Literally. My classmates and I received souvenir windbreakers,
but we ran out of size XLs within the first few hours.
But our class reunion was big in every sense of the word. We
broke all attendance records, and we had the time of our lives.
It stretched over four days, but by day two I knew it was a
success because I was starting to feel sad.
Many of my classmates felt the same way – happy because we
were having such a great time but sad that it was drawing to an end.
And that's a pretty good metaphor for our lives. We're 67
years old, and while we're still having fun and are grateful that we're still
here, we know it won't last forever. The actuarial tables don't lie.
I looked at my friends, and it broke my heart to realize
that I'll never see some of them again. I just don't know which ones.
But it was precisely this sadness that made the moment so
sweet.

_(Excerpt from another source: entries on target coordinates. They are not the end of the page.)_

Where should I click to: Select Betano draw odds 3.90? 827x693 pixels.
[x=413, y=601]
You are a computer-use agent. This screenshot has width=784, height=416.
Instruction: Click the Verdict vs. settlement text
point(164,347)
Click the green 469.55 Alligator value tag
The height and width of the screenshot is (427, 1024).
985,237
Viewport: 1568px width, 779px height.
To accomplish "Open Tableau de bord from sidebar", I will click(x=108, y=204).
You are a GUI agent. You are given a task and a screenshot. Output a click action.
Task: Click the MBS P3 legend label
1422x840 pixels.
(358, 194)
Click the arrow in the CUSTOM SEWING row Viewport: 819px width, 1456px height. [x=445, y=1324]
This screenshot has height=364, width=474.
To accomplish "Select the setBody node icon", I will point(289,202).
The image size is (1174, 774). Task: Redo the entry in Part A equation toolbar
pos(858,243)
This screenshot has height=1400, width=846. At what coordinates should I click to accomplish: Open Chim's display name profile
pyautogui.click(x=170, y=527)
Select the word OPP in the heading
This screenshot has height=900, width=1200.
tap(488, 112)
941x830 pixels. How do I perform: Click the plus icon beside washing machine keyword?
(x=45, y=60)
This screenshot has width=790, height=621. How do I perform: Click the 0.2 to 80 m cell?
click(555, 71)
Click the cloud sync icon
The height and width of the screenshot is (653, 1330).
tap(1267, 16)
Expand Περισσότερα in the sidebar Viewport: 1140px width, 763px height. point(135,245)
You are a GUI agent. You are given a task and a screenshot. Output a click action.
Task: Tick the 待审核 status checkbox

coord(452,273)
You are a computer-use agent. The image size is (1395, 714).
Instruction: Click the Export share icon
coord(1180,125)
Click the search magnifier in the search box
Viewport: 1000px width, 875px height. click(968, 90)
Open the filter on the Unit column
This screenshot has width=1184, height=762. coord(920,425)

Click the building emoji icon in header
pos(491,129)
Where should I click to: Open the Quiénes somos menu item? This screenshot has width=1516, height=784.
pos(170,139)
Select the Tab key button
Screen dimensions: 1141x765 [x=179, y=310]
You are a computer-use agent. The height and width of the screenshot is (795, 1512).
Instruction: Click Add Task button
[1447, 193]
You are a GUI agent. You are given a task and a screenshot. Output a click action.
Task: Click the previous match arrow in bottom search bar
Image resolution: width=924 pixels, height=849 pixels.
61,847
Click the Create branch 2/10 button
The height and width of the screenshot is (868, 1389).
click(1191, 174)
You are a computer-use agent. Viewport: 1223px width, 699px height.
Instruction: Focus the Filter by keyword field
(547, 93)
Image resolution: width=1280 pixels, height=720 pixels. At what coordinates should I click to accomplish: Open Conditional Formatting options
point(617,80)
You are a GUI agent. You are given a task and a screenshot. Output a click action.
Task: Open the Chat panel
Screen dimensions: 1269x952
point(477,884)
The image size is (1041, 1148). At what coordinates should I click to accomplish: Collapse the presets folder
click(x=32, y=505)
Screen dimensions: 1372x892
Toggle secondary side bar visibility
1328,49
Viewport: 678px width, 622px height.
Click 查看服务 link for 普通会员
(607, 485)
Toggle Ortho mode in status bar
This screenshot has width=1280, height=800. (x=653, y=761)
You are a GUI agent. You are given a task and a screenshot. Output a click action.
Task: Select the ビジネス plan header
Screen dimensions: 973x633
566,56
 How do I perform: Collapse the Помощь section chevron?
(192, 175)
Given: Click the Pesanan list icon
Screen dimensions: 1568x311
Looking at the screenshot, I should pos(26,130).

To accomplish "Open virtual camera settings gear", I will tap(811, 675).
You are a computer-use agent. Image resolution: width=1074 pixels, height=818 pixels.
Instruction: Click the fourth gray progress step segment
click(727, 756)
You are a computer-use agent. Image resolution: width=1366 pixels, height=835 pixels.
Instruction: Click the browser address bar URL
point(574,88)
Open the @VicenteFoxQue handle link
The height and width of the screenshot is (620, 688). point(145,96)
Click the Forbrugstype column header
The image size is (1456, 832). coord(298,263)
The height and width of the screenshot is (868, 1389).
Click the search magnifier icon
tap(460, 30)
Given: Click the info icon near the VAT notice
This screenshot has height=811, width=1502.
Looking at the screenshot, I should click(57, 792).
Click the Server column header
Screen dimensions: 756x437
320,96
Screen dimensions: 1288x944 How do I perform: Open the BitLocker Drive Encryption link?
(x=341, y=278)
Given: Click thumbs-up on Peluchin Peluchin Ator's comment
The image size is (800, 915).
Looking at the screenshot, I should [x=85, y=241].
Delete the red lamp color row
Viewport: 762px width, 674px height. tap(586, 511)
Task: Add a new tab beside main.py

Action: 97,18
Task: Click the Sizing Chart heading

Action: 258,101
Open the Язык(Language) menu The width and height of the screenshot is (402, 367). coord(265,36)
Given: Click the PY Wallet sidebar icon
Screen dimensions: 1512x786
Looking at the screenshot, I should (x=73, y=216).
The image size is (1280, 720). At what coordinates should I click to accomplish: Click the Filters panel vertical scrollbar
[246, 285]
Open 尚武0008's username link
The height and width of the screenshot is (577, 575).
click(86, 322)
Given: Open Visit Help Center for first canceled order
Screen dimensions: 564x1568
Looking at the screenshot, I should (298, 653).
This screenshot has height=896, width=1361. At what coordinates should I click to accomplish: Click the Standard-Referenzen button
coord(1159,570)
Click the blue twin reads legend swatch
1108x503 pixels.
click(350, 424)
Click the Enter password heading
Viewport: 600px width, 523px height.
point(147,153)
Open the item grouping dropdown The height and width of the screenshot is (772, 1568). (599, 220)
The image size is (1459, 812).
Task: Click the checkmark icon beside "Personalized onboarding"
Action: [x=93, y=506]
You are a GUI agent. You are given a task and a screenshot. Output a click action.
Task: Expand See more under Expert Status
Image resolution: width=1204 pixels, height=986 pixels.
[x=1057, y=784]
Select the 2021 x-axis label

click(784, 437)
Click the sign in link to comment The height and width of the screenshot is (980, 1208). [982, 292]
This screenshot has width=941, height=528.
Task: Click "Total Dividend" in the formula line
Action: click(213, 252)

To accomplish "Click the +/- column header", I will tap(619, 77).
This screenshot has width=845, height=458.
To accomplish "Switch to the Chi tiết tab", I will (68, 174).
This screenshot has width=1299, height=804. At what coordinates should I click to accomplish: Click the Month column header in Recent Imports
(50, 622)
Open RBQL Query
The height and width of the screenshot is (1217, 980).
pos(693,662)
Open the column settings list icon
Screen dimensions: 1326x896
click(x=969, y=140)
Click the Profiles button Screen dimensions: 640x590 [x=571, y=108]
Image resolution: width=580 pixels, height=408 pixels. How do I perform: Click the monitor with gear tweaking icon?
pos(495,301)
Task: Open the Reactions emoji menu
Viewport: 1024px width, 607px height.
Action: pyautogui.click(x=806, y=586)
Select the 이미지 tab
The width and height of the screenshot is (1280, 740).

Knowing that we're going to die - some sooner, some later - made us more
determined to savor the pleasure of each other's company while we still can.
Yale was a very different place the day we first arrived in the
fall of 1963.
The most popular record on Billboard's Hot 100 was "My Son,
The Folksinger" by Allan Sherman, and there were 16,000 American soldiers
in Vietnam.
On graduation
day four years later, the most popular record was "Sgt. Pepper's Lonely
Hearts Club Band," and there were half a million American soldiers in
Vietnam.
Our class, which was all male, split almost down the middle
on Vietnam. Forty percent joined the armed services. The rest of us fought a
different fight – to stay out at all costs.
But we never talked about the war at any of our previous
reunions. It was the elephant in the room that we all pretended not to notice
because it was too painful.
This time, however, we decided to have one of our
classmates, Karl Marlantes, as a speaker.
How could we not? He had just won a ton of awards for his
novel, "Matterhorn," about his experience as a Marine second
lieutenant in Vietnam, and he was already getting rave reviews for his new
book, a non-fiction treatment of many of the same themes, titled "What It
Is Like To Go To War."
This was the first reunion Karl had ever attended, and
before the speech his wife Anne confided to me that he was apprehensive about
what kind of reception he'd get.
What he got was a thunderous standing ovation that went on
and on and on and on. His eyes brimmed with tears. So did many of ours.
That night, we started passing the hat among ourselves to
create a scholarship in honor of Biff McKellip, our only classmate who was
killed in the war. We hope to have it in place in time for our 50th
reunion in 2017.
It never occurred to me that the reunion would turn out to
be about healing the scars of Vietnam. But it did. And it felt so good.